Volunteering is good. It’s good for the communities and individuals who benefit from it directly, it’s good for the people who do the work, and it’s good for society in general. It can also be good for your career.
It’s hardly news that hiring managers like seeing volunteer work on a resume, and certainly many people are motivated by both the feel-good vibes of helping people and the career boost it can offer. But if you’ve got career ambitions, you should be thinking about your volunteer work more strategically, because that work can offer a lot more value than just a line on your resume—it can help your grow your career in a lot of different ways.
Making your volunteering more strategic and career-oriented doesn’t lessen the good that you do, and all it requires is outlining your professional goals and looking for volunteer opportunities that match up—in other words, being thoughtful about where you devote your efforts. Depending on your goals are, there are different ways to go about finding an ideal volunteer opportunity to benefit your career (and, you know, the world).
If you’re ready to move into a leadership role but haven’t had the chance to hold a leadership position at work, an excellent way to gain that experience is to serve on a charity board.
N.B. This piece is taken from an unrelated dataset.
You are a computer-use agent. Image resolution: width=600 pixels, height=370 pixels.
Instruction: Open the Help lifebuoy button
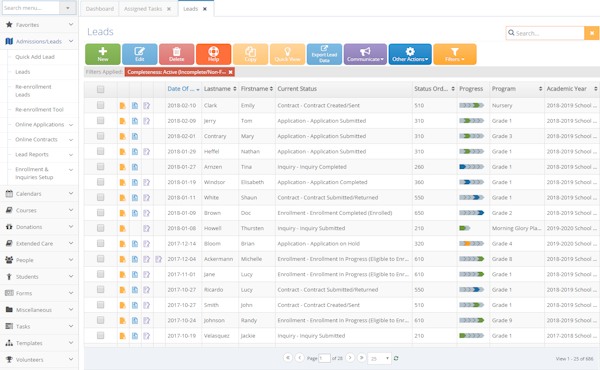[214, 54]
Serving on a board requires more than just free time and extra energy—it requires a much deeper commitment to an organization. But most crucially for your career ambitions, it’s a way to exercise leadership skills similar to those required by director, vice president, and C-suite-level positions.
BoardnetUSA and BoardStrong are matching services for charity boards and volunteers to find each other. They both work in the same way: You register and fill out a profile listing your experience and skills, and then you can browse a list of organizations seeking board members. Serving on a charity’s board can be a huge commitment—many boards are very hands-on—so only make this move if you’re ready to work.
Project management skills are always in high demand. The difference between working on a project in a support capacity and leading the team—not to mention coordinating across several cross-functional teams—is often the difference between being considered for higher-level management positions and…not being considered for those positions.
If you lack project management opportunities at your current position, this can lead to a frustrating situation where you can’t move on in your career because you lack experience, but you can’t get experience because you can’t move on to a new job. Volunteering with an organization like Taproot or Catchafire could be your resume solution: Both groups match your skills with project teams that need them, but both can offer opportunities to gain experience leading projects as well. In order to get the most professional benefit, be prepared to speak up and assert yourself, as many of these projects can become a bit over-populated.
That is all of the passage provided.